The Nernst Equation is an essential formula in electrochemistry that allows you to calculate the potential of an electrochemical cell under non-standard conditions. It connects the concentrations of the chemical species involved with the cell potential and is especially helpful in real-world scenarios where standard conditions are not maintained.
The general form of the Nernst Equation is given by:

• \(E = E^{\circ} - \frac{0.0592}{n} \log Q \)
• Where \(E\) is the cell potential, \(E^{\circ}\) is the standard cell potential, \(n\) is the number of moles of electrons exchanged, and \(Q\) is the reaction quotient.

In the context of a half-reaction, the Nernst Equation becomes a valuable tool to adjust the standard potential by considering the concentration of reactants and products.
For example, in our exercise, you can find the standard potential for a reaction by using the relationship with the equilibrium constant \(K\) as shown:

• \(\mathscr{E}^{\circ} = \frac{-0.0592}{n} \log K \)

This helps students to relate chemical equilibrium with electrochemical potentials and to apply these concepts effectively to various chemical reactions.

Standard reduction potential

The standard reduction potential is a key concept in understanding how substances behave in electrochemical cells. It is the inherent potential of a half-reaction, measured in volts, under standard conditions, where all substances are at 1 M concentration, gases are at 1 atm pressure, and the temperature is typically set at 25°C.
Reduction potential represents the tendency of a chemical species to gain electrons and be reduced.
Substances with high positive values are more likely to gain electrons and thus act as oxidizing agents. Conversely, a negative standard reduction potential indicates a substance is prone to lose electrons, acting as a reducing agent.In the context of the given exercise, we use the standard reduction potential of silver ions \(\text{Ag}^+\), which informs us about its ability to be reduced to silver metal \(\text{Ag}(s)\). The given half-reaction being analyzed involves the combination of this standard reduction potential with the solubility product constant to calculate the potential under specific conditions. Understanding and applying the standard reduction potential is crucial for calculating the overall electrode potential in electrochemical reactions.

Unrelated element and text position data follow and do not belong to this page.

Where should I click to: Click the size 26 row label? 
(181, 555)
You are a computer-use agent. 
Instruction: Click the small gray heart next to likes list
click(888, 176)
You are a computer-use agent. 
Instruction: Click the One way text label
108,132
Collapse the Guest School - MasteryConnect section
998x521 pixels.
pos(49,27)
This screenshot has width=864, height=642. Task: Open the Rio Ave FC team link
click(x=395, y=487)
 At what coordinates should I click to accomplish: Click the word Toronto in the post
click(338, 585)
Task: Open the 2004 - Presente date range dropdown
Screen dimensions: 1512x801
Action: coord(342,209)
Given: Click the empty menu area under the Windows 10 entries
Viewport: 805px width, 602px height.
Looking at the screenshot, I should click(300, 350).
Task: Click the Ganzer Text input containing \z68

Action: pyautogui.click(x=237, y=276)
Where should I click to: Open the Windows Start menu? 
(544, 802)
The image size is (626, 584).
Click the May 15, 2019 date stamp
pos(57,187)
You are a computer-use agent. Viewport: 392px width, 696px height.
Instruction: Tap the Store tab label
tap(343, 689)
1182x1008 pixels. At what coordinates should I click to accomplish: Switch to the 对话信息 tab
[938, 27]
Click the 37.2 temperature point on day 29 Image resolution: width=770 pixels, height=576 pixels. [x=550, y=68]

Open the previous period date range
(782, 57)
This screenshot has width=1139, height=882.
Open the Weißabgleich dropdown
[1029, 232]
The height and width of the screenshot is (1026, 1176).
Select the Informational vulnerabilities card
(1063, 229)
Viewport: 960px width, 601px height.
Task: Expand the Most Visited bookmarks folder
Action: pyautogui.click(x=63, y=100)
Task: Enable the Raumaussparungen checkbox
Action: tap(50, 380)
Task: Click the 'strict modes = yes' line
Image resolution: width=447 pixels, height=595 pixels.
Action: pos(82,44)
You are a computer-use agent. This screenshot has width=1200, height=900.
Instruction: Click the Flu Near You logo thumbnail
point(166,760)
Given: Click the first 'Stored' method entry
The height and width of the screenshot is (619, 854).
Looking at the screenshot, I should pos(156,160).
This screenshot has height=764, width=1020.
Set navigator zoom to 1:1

Solubility product constant

The solubility product constant, \(K_{sp}\), is a fundamental concept in chemistry used to describe the equilibrium between a solid and its ions in a solution. \(K_{sp}\) signifies the extent to which a solid can dissolve in water, thereby indicating its solubility.
A small \(K_{sp}\) value suggests that the compound is poorly soluble, whereas a larger \(K_{sp}\) value demonstrates higher solubility. For instance, silver iodide \(\text{AgI}\) is known for its low solubility, reflected in its \(K_{sp}\) value.In the given half-reaction, the solubility product constant is used in conjunction with the standard reduction potential of \(\text{Ag}^+\) to determine the standard potential for the specific reaction:

• The equation for \(\text{AgI}(s) \rightarrow \text{Ag}^+(aq) + \text{I}^-(aq)\) involves \(K_{sp}\).
• This connects back to using the Nernst equation to find the electrode potential, where \(K_{sp}\) helps calculate the equilibrium constant \(K\).

Ultimately, comprehending \(K_{sp}\) allows students to predict and calculate solubility-driven reactions and their effect on electrochemical processes effectively.